Ana içeriğe atla

EDEBİ PARALANMALAR



Son dönemlerde piyasada haddinden fazla dergi türedi. Kimi edebiyat dergisi olduğunu iddia ediyor. Kimi derginin de hiçbir iddiası yok ama gereğinden fazla okuyucusu var. İçerik desen hak getire. İki kelimeyi yan yana koyunca şiir yazdık sananlar, ağdalı cümleler kurarak felsefe yaptık diyenler, düşük cümleler, mantıksız, bağlamsız tespitler (?)...ne ararsanız var anlayacağınız.

Şimdi ben de düşündüm taşındım. Bu yazar, şair, filozof geçinen bazı zatı muhteremlerden aşağı kalır bir yanım olmadığına karar verdim. Artık onların dilinden konuşacağım. Aşağıda da edebi birtakım paralamalar ve paralanmalar paylaşacağım. Bu tür muhteşem dergilerde yazmak için tekliflere açığım :)

Paralama 1: Çaya atılan karanfil gibidir bazı insanlar.

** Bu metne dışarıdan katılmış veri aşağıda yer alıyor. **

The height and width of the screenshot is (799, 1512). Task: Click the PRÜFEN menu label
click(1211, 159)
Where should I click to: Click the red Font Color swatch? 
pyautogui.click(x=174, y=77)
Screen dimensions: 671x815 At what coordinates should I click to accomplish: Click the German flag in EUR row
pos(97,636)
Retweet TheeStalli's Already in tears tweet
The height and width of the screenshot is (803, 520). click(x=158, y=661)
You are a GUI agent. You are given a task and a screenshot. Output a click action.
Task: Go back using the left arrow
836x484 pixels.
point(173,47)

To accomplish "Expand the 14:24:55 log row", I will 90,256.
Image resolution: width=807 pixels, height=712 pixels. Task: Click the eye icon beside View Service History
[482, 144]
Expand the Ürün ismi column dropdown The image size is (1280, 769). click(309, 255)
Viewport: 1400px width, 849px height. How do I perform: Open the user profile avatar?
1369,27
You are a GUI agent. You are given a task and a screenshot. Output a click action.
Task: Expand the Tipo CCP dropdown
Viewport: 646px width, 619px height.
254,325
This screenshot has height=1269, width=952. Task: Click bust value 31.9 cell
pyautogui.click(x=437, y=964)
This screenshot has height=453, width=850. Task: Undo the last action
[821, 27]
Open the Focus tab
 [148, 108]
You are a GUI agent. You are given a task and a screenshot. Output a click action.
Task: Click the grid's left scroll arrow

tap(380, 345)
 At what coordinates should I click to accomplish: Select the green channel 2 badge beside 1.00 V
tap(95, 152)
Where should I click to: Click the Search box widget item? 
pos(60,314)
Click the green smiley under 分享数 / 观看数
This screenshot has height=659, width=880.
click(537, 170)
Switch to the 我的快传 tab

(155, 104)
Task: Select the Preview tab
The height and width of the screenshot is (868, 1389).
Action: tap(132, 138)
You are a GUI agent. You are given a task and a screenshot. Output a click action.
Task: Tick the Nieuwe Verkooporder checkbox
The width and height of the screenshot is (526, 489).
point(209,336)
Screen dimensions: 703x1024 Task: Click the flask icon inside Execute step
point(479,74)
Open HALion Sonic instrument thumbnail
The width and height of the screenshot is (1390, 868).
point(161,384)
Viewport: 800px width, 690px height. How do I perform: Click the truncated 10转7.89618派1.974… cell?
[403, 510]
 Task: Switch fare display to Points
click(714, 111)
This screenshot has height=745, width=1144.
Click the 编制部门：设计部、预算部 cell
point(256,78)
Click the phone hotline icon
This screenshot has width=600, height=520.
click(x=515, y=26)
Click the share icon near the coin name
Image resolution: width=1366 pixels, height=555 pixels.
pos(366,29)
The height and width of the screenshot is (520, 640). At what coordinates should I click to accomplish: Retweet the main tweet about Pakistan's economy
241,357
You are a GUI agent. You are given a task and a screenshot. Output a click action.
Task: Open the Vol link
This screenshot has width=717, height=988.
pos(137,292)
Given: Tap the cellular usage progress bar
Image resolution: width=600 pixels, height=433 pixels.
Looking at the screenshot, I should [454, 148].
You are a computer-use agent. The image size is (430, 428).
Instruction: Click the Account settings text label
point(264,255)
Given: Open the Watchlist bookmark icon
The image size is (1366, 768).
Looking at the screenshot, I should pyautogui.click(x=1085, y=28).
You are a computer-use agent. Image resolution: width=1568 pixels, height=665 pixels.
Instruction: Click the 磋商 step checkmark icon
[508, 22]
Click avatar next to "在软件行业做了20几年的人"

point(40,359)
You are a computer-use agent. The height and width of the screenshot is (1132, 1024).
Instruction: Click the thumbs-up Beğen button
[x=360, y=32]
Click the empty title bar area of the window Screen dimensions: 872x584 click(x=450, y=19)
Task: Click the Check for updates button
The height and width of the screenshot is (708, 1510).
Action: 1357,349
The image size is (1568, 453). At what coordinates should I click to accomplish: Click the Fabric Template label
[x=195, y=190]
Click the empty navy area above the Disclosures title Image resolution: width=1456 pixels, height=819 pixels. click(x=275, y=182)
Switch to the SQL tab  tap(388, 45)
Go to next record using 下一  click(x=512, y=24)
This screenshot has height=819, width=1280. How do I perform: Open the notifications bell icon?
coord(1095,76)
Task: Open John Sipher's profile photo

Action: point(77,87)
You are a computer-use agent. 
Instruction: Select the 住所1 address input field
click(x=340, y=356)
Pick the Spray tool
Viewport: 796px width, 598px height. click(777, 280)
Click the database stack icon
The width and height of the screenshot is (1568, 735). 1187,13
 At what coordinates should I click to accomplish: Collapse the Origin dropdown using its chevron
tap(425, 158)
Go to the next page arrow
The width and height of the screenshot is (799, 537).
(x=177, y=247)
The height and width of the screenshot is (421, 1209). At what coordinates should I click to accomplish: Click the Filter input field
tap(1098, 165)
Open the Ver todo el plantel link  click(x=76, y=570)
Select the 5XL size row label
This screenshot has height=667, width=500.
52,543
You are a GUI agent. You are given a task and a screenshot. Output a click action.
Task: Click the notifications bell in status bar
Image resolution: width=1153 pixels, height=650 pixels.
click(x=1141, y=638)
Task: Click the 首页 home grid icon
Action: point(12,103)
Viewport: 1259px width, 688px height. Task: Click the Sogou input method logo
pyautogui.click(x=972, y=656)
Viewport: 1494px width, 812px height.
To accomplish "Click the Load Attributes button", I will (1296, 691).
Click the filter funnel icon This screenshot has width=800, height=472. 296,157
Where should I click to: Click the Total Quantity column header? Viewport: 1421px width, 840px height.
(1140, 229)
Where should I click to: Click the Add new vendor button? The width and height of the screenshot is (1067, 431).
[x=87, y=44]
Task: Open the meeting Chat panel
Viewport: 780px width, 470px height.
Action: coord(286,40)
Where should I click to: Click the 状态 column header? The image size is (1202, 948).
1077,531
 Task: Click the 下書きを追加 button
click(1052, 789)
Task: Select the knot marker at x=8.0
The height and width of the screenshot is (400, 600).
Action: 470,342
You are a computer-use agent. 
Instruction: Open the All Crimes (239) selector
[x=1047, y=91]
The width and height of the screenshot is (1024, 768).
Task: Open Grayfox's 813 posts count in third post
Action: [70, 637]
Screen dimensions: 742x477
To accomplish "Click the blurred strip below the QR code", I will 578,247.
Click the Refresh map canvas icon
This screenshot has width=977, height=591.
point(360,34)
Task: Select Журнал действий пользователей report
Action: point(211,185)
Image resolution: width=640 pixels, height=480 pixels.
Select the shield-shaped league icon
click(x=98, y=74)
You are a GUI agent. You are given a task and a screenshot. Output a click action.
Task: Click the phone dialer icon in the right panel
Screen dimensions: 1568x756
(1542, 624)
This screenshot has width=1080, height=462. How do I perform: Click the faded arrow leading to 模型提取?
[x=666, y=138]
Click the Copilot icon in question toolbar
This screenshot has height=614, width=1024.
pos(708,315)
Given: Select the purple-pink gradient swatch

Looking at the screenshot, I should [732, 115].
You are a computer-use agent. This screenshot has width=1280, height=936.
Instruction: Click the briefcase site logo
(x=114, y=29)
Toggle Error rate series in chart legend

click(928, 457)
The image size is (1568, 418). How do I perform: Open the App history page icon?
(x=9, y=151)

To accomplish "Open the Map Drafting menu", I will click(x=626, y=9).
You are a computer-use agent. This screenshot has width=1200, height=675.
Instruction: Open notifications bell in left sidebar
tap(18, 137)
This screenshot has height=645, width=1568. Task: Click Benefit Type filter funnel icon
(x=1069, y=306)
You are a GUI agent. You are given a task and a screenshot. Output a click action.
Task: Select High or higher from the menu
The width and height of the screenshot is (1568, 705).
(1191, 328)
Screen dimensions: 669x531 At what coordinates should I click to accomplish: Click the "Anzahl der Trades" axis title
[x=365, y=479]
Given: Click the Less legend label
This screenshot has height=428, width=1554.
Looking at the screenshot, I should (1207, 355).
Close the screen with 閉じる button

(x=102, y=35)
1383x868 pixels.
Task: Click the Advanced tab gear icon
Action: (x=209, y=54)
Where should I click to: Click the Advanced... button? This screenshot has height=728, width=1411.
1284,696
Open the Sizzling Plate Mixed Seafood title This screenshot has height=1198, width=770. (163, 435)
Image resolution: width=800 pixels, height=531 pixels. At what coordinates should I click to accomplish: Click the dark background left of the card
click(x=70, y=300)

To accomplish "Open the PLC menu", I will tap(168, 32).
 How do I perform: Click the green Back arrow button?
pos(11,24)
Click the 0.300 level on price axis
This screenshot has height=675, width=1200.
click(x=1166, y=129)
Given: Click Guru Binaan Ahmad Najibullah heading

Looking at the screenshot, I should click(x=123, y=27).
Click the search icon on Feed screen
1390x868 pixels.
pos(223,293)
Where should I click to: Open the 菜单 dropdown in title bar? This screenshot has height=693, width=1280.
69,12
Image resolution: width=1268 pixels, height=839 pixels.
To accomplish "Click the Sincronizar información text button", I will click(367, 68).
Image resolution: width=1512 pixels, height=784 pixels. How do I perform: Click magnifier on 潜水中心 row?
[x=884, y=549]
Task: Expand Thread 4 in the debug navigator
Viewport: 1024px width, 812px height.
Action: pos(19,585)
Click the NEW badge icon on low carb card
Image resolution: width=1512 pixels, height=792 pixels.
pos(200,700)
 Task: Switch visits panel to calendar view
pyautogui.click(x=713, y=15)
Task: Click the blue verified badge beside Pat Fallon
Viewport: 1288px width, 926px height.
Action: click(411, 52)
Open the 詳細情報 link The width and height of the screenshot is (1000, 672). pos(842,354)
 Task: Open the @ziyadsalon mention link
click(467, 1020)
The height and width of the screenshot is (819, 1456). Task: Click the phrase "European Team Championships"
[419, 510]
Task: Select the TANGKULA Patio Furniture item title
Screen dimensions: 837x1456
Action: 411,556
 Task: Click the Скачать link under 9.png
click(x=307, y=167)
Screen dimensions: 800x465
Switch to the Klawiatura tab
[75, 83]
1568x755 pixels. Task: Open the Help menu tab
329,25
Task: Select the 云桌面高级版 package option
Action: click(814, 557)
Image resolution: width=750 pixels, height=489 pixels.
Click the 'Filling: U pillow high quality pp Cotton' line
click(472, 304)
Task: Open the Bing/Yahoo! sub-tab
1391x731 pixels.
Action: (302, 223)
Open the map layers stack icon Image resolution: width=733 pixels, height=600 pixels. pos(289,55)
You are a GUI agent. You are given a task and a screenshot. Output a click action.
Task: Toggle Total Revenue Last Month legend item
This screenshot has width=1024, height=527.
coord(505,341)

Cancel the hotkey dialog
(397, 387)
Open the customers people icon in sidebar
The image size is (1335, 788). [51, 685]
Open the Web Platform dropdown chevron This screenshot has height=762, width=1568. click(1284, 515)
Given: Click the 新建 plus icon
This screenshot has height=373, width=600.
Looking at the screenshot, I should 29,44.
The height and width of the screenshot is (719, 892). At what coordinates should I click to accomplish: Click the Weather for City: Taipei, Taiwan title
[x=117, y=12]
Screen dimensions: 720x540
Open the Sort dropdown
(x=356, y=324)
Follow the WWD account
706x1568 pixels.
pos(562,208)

Yokluğunu anlamasanız da varlığı keyif verir.

Paralama 2 :  Ferahlatırken ciğerimi dağlayan mentollü sigara gibisin sevdiceğim.

Paralama 3 : İlişkimiz kurşun kaleme benziyordu. 3B değil ama HB idi.

Paralama 4 : Durgun sularda seyreden dingin bir kaptandın sen

Paralama 5: İçindeki kokulu silgimi çalan, saçımı çeken çocuğu büyütebildin mi bari?

Paralama 6 : Dumanlı dağları bilmem ama balıkçı ağları benim meskenim

Paralama 7 : Salaş bir meyhanede oturalım senle bir akşam. Sen balıkçıları izle ben de seni...

Paralama 8 : Geldim sen yoktun. Gittim sen geldin. Ne ettin sevdiğim? Kırıldı bak kalbim

Paralama 9 : Tanrım "Yürü ya kulum" dedi "Koşma düşersin" diye de ekledi

Paralama 10 : Hüznün çapraşık dehlizlerinde kaybolduğumda buldum dehşetengiz gözlerinin rengini

Sanırım bu tür dergilerde yazabilecek kadar birikimim olmuş. Ne dersiniz?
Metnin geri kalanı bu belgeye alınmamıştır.